Thursday, 26 February 2015

My Eccentric (but no less valid) View On Life

The thoughts started to come as I lay on my bed, the light fading away from the day to become night once more. I drifted in and out of sleep as the darkness covered me like a blanket, everything silent except for the playlist of Trent Reznor music I had in the background.

Why do people recoil when someone, perhaps a musical artist in a song or a writer in a book, seems to suggest that suicide is a way out? It struck me that these people act as if death is a secret and life is an experience you are not supposed to be able to escape from. Indeed, more widely there seems to be some unspoken, unarticulated idea that taking your own life is in some sense not allowed. Not allowed by who? For what reason? And then I think of the picture that often gets tweeted or shared on social media about suicide. Its this one (it was easy to find):

I despise the logic of the poster this girl holds up. I despise it for a number of reasons but the main reason I despise it is for a crucial piece of logic its missing. Let's for a moment skip over the error that "suicide does not end the chances of life getting worse" (it does, because there is then no life to get worse!) and move on to the second half of the poster. It is said here that if you kill yourself that your life will never get any better. Well, true enough as far as it goes. But YOU WILL BE DEAD. And dead people don't have to worry about trivialities like "better" or "worse" at all. They are DEAD. So the poster enunciates a living person's perspective and not a dead person's. Worse, it gives a particular living person's view and not a universal one. Usually when I see that someone has tweeted this again I feel a flush of anger that once more someone is tweeting illogical banalities, trying to lock people into the prison of a life they don't share in a world in which some don't even want you to know that by taking some very simple steps you could have escaped from existence, forever, in very short order. What are they scared of? Some people's lives are unutterably bad and I would doubt their sanity if they DIDN'T want to escape them.
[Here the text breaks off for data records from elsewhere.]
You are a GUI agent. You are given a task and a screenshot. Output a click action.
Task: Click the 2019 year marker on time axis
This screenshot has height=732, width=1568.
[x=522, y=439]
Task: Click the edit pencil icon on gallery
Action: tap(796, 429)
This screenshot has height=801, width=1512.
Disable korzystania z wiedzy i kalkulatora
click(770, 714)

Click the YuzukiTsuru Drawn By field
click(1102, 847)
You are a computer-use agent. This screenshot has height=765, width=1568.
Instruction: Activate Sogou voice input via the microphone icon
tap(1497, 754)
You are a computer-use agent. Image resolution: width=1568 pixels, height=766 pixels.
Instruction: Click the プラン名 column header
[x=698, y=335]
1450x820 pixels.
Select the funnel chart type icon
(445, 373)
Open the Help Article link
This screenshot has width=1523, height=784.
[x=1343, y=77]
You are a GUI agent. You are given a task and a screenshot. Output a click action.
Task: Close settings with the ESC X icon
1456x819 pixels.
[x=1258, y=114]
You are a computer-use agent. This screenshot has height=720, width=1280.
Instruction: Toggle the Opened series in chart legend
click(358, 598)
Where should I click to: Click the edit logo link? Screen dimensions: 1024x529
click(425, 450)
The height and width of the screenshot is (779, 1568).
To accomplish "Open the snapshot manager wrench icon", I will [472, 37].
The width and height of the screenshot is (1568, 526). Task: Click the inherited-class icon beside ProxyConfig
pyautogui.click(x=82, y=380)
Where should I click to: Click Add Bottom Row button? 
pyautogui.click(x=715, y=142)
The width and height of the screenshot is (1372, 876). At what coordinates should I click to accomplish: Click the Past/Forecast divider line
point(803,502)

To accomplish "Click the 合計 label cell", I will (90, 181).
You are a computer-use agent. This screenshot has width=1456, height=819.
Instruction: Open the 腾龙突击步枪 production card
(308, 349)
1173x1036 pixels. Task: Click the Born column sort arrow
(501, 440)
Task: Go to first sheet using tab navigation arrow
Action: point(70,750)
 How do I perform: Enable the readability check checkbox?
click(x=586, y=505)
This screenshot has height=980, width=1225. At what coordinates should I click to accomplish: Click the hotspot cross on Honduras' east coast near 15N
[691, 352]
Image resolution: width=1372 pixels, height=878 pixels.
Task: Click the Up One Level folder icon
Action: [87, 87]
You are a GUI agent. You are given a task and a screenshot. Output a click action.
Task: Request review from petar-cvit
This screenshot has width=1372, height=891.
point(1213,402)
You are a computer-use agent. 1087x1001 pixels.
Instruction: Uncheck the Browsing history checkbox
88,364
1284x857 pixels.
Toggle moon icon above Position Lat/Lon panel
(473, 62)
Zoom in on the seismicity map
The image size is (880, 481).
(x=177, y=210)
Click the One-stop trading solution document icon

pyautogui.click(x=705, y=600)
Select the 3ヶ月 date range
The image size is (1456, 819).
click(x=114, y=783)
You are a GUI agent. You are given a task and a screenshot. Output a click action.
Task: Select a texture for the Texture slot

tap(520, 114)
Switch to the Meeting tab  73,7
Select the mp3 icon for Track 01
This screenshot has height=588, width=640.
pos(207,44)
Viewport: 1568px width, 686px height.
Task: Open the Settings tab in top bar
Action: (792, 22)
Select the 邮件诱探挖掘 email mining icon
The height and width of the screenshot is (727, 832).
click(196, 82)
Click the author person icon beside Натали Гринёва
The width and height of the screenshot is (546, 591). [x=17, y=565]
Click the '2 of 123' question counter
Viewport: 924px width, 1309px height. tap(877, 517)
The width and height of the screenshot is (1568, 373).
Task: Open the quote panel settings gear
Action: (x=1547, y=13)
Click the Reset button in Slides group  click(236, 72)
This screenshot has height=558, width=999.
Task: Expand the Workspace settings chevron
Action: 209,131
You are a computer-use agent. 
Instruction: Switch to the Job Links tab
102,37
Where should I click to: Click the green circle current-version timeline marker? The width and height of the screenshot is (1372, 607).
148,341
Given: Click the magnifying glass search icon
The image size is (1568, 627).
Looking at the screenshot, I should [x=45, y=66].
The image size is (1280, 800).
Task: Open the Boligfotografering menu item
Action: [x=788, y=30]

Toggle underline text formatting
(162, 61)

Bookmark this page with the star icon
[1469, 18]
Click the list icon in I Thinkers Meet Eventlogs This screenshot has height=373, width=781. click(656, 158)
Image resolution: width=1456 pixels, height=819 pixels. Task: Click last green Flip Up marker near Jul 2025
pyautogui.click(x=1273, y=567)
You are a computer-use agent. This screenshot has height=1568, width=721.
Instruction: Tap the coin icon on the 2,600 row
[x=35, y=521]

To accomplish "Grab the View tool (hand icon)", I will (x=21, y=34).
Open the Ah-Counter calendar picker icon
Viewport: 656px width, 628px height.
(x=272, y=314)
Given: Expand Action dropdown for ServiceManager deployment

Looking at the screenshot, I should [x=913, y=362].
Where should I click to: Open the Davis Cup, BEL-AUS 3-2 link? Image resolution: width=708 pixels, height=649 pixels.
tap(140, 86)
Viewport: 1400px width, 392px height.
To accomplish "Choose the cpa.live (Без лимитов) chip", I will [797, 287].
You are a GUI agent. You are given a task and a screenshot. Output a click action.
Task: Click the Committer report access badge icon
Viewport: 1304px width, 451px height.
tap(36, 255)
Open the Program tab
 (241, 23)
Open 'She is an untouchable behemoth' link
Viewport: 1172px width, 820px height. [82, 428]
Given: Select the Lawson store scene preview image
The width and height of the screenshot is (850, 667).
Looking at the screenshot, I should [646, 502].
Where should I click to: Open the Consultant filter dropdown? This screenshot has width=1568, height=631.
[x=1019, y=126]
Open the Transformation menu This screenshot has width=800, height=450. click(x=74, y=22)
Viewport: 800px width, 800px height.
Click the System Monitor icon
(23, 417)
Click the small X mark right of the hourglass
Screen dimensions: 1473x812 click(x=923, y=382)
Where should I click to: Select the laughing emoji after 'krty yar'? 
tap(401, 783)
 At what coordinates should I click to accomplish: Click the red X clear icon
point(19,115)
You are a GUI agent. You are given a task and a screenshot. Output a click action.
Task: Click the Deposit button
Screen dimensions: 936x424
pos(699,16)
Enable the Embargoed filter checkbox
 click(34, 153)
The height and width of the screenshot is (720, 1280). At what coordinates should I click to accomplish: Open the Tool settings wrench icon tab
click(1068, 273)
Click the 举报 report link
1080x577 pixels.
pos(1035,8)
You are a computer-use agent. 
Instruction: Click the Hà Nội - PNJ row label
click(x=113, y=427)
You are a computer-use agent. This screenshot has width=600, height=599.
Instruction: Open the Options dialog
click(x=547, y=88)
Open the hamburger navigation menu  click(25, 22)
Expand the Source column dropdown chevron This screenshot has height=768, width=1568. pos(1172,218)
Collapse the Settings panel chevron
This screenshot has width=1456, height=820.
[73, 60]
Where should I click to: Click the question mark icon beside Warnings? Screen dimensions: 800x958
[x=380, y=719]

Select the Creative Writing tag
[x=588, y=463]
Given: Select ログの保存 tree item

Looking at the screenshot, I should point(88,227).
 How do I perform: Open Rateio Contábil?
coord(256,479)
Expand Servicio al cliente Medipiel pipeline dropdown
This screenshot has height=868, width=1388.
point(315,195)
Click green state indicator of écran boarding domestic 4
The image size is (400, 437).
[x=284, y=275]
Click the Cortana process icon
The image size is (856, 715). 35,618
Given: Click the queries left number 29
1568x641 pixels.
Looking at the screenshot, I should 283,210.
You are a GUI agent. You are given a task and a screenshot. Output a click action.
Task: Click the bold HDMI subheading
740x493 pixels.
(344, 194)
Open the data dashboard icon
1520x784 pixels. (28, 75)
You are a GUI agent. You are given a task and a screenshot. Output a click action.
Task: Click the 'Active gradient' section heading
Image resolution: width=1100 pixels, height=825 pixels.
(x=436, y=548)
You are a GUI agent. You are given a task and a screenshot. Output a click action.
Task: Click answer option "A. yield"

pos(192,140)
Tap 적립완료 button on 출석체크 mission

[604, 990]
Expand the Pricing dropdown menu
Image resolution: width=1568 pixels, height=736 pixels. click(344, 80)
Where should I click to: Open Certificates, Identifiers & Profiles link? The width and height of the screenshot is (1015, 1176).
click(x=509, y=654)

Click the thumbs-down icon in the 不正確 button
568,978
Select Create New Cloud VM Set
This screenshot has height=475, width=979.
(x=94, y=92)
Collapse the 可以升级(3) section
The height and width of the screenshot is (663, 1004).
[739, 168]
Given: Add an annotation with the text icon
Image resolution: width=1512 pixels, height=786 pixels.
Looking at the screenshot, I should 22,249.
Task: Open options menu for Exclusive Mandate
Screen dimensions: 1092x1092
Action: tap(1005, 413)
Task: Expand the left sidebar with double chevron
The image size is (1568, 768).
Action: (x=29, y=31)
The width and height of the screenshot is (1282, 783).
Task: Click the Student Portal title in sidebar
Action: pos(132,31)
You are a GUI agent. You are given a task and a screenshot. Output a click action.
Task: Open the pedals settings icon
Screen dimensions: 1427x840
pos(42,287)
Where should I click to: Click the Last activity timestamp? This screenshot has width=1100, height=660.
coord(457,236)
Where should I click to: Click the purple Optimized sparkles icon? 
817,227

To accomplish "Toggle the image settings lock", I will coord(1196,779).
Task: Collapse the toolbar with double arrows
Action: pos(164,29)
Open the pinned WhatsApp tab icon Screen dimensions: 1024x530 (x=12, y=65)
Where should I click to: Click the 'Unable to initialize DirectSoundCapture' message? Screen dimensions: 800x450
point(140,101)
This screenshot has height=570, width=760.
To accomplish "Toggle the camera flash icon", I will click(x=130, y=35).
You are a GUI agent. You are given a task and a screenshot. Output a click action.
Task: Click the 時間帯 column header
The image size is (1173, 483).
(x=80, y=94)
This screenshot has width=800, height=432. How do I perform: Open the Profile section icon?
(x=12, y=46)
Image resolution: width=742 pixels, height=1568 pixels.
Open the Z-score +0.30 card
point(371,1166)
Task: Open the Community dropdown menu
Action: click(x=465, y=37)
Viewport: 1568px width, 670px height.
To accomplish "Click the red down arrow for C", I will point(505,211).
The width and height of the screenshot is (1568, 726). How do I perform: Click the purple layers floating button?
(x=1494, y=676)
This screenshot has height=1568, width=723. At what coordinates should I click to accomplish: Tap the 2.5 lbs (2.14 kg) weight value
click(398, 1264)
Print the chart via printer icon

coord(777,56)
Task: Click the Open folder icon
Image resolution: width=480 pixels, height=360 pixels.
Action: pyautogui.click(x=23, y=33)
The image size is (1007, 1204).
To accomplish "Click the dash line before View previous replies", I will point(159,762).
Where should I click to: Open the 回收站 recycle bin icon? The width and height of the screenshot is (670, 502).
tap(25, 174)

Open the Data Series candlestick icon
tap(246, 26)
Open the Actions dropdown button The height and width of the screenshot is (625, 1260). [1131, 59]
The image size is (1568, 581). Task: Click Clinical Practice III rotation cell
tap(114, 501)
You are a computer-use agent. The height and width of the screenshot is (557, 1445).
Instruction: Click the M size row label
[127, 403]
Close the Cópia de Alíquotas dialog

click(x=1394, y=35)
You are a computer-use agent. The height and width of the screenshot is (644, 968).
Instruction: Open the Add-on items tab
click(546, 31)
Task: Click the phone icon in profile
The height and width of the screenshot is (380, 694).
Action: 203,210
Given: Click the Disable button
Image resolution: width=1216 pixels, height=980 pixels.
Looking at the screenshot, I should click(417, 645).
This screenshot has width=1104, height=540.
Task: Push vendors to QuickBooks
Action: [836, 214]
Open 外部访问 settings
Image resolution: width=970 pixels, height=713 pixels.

Now I don't really mean to go on about suicide. As I've already suggested, the subject makes a lot of people antsy and nervous - most often for reasons they can't even describe. But I needed to report the thoughts that just came to me unbidden as I lay in the silence of my room. I really do enjoy silence. It is very spiritual and very cleansing to the soul. It strips away all the effluvia of life that attaches to you when you chat and interact with others and get the grime of life onto you. Life is not a nice thing. You collect things that you need to periodically wash off just like the dirt that causes you to shower or bathe. I recommend sitting, lying or even walking in silence (and preferably darkness) to anyone. As I lay on my bed my thoughts broadened from this initial thought to thinking about life itself.

Now I don't claim my thoughts about life are mainstream. I don't claim they are moral. To be honest with you I could really care less about being either of those things. But, as with my music, I would try and claim that my thoughts are honest - in the sense that I have given time to them and they are as accurate a description and summary of them as I can give at this time. Maybe that counts for something and maybe it doesn't. I know I'm not the only person who thinks but there seem to be a lot of people who don't. So here goes.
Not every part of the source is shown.